* **ABOUT THIS EXERCISE**: Take the lines below between the one holding "Soporte (59, 2108)" and the one holding "浄化 (497, 214)", inclusive, and copy them exactly. Add nothing.

* **EXTRACTED MATERIAL**:

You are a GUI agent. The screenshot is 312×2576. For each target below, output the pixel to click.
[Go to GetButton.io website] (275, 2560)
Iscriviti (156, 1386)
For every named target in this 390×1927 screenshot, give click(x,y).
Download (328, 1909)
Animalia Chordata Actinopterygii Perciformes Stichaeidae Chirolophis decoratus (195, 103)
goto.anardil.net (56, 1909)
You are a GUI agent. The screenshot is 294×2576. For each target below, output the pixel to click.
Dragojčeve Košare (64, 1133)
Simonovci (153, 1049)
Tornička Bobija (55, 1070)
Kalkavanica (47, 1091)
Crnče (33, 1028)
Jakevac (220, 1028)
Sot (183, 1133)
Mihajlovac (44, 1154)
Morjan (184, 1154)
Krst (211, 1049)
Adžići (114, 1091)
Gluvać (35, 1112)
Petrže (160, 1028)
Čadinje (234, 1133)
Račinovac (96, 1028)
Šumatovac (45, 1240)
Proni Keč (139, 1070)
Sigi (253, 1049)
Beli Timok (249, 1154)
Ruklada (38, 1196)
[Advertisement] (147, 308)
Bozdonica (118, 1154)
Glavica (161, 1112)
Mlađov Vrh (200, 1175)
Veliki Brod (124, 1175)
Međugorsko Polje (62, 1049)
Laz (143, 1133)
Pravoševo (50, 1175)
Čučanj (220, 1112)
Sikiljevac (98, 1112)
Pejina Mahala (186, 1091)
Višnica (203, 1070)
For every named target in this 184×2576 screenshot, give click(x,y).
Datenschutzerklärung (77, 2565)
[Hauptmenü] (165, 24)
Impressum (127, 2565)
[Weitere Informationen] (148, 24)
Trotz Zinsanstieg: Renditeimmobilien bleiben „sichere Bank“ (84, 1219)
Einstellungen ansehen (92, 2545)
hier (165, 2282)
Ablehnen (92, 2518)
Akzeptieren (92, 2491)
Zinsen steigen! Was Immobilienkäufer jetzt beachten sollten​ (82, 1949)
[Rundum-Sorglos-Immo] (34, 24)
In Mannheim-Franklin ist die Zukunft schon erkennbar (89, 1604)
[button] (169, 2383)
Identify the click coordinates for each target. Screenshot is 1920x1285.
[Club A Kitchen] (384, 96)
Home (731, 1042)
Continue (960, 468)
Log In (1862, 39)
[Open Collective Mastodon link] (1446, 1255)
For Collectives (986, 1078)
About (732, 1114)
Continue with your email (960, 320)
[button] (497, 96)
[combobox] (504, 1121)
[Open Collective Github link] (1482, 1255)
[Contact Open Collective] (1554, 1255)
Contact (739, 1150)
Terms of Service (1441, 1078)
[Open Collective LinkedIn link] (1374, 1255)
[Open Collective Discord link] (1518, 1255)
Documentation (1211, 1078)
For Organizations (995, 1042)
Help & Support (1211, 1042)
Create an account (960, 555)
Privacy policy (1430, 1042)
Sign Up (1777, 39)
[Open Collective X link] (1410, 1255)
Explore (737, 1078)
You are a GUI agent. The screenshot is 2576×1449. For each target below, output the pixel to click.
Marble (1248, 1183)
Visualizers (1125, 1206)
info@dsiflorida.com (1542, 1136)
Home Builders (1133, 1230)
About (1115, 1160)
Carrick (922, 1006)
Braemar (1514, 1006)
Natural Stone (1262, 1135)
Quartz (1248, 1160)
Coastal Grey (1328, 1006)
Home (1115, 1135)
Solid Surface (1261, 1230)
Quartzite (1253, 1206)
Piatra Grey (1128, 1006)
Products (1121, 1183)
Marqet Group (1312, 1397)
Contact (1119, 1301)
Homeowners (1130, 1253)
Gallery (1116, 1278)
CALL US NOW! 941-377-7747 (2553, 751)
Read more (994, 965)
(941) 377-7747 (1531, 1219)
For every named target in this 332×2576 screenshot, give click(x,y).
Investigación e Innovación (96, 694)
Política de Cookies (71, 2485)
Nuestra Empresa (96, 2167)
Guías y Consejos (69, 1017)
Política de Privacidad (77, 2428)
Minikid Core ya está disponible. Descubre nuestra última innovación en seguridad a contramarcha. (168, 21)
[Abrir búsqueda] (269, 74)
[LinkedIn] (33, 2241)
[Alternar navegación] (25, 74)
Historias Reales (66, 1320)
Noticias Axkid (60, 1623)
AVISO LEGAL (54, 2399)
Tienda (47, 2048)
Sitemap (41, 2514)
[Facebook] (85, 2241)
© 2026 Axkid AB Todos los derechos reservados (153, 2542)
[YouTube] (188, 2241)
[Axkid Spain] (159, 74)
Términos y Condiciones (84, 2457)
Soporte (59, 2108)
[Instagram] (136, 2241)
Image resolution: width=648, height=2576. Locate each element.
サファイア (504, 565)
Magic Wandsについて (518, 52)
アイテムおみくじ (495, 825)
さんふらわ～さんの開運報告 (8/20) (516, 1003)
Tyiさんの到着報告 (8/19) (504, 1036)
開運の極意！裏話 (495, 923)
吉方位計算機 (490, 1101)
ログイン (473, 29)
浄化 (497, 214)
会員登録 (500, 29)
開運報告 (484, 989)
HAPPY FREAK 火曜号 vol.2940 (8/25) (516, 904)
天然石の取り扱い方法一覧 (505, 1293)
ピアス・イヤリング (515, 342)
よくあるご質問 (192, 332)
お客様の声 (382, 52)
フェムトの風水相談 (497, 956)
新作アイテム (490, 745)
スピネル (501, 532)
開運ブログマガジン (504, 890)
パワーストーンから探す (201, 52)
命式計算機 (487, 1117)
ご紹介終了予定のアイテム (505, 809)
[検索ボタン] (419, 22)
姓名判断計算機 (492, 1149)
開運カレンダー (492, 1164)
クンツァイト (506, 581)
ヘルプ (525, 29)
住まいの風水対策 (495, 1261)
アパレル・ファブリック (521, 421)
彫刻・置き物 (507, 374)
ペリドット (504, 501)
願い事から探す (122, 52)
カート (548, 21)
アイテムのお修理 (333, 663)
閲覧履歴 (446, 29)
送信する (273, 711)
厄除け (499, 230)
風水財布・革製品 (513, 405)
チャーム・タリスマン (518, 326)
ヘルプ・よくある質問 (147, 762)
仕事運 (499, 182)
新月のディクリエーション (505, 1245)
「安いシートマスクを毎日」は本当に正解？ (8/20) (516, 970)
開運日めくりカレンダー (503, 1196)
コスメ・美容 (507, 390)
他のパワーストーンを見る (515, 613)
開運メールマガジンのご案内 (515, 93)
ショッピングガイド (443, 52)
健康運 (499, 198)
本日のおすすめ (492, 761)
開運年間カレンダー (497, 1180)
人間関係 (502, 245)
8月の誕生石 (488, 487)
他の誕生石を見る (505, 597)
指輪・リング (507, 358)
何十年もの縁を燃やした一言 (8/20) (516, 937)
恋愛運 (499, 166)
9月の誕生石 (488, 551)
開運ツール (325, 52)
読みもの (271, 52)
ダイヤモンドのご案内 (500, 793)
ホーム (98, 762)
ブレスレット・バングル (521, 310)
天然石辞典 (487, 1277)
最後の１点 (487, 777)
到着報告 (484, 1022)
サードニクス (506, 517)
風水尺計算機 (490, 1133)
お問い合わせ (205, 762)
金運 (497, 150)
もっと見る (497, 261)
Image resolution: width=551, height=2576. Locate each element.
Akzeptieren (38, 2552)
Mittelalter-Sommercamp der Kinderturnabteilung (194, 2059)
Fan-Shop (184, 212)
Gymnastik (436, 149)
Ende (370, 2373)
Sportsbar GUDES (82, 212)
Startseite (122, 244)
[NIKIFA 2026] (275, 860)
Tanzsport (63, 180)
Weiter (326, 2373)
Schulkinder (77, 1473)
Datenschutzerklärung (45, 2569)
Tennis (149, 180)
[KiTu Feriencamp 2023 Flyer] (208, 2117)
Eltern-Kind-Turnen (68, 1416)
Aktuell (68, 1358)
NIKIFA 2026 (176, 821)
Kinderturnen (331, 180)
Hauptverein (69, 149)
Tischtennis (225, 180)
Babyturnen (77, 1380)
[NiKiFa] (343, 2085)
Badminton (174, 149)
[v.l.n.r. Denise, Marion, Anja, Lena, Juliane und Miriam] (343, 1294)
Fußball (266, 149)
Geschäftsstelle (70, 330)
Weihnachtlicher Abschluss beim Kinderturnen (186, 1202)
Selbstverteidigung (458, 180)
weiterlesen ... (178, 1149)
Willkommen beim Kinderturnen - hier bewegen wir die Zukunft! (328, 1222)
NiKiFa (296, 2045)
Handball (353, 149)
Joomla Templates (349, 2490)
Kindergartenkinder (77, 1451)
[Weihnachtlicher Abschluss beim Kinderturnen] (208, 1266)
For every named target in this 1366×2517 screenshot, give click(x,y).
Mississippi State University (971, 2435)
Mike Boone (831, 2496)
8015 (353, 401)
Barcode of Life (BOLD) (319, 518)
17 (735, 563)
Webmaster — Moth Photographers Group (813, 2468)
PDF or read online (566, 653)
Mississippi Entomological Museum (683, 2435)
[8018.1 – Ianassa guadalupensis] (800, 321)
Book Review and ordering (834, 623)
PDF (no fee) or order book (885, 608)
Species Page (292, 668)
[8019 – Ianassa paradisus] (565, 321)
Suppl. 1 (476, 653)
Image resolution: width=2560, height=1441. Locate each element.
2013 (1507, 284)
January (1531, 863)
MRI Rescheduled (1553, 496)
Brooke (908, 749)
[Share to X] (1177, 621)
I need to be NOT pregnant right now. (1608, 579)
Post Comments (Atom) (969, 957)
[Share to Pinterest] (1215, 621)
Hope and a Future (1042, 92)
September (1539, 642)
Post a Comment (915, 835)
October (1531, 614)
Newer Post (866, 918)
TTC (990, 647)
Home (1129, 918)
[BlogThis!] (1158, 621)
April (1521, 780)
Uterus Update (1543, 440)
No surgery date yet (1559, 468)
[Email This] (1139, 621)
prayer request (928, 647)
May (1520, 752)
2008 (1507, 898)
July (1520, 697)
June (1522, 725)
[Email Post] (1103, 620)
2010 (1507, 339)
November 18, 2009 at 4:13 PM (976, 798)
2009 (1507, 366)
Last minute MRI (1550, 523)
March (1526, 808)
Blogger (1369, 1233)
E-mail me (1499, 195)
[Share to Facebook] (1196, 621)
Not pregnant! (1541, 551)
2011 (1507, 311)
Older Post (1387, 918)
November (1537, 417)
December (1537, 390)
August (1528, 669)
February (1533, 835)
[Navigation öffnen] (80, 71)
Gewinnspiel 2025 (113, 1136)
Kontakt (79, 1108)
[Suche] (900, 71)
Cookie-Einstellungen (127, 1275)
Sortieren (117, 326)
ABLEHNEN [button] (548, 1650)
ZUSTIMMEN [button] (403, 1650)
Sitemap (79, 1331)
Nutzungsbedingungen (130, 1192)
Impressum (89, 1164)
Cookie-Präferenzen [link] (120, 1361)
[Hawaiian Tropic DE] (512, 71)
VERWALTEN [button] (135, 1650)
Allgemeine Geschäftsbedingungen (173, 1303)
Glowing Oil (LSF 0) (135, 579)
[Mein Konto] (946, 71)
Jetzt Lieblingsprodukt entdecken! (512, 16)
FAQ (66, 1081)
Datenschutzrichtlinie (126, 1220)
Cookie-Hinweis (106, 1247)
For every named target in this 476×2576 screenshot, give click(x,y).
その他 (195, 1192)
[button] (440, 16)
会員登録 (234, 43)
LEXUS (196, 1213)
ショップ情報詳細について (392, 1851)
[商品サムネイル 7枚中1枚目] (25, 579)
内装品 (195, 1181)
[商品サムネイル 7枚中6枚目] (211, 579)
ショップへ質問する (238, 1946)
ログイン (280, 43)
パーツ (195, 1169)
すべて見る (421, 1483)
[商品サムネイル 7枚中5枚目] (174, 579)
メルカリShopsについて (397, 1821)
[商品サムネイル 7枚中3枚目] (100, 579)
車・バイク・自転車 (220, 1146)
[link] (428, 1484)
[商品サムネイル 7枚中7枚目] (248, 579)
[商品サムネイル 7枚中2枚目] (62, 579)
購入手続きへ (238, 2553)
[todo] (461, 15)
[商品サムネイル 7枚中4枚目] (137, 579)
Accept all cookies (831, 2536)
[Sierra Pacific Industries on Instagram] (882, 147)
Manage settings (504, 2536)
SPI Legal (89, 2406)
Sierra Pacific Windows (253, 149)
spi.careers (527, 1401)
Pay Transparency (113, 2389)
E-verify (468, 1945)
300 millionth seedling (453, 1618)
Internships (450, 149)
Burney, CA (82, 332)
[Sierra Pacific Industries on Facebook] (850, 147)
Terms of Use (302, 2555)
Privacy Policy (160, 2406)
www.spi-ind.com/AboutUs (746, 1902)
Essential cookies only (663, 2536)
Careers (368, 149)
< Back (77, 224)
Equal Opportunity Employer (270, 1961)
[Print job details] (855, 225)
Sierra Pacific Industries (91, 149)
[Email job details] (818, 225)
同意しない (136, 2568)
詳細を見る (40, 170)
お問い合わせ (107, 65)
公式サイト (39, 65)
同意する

* **ANSWER TO THE EXERCISE**:
Soporte (59, 2108)
[Instagram] (136, 2241)
Image resolution: width=648, height=2576. Locate each element.
サファイア (504, 565)
Magic Wandsについて (518, 52)
アイテムおみくじ (495, 825)
さんふらわ～さんの開運報告 (8/20) (516, 1003)
Tyiさんの到着報告 (8/19) (504, 1036)
開運の極意！裏話 (495, 923)
吉方位計算機 (490, 1101)
ログイン (473, 29)
浄化 (497, 214)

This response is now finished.